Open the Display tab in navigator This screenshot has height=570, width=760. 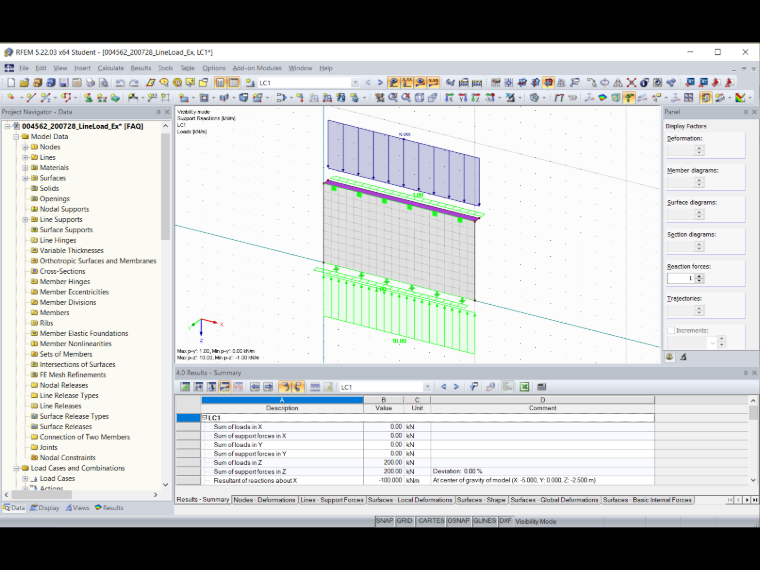[x=45, y=507]
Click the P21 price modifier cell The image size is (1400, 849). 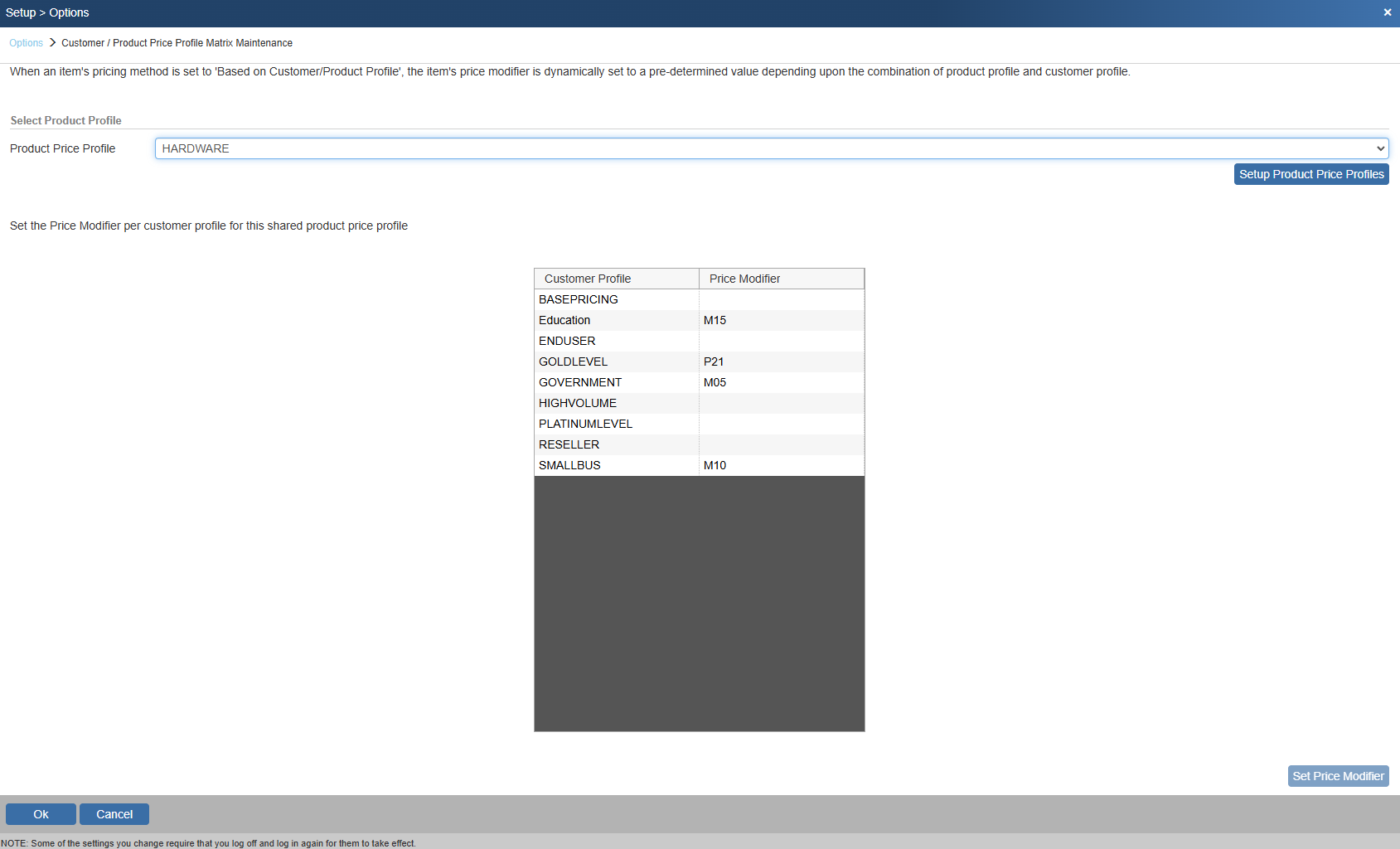714,361
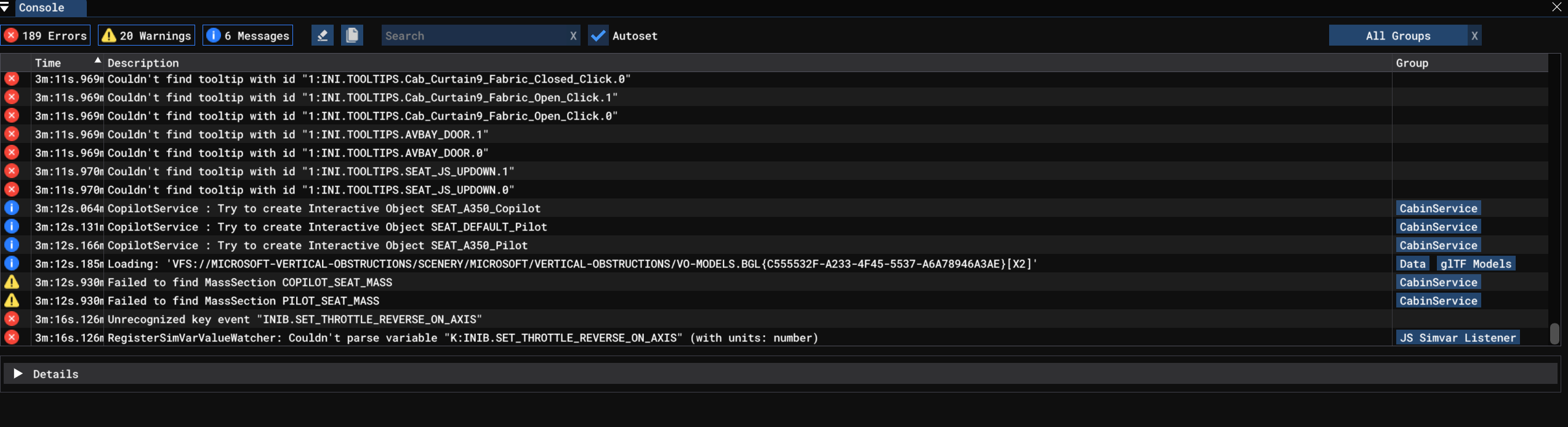Click warning icon on COPILOT_SEAT_MASS row

(12, 282)
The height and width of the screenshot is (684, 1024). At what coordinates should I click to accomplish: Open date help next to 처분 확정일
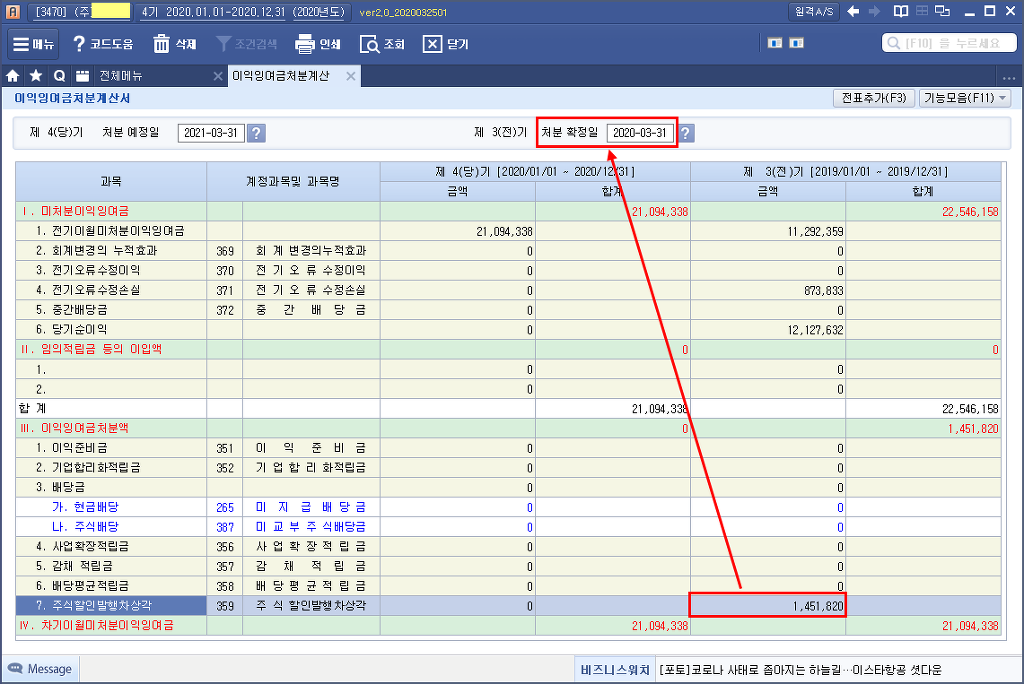point(686,133)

What the task asks: Transcribe the records verbatim, starting at the line that contains "The height and" and continuing through the end of the records, with both ends included. Omit the pictures from your answer.

Problem solution:
The height and width of the screenshot is (684, 1024). At what coordinates should I click to accomplish: Open date help next to 처분 확정일
point(686,133)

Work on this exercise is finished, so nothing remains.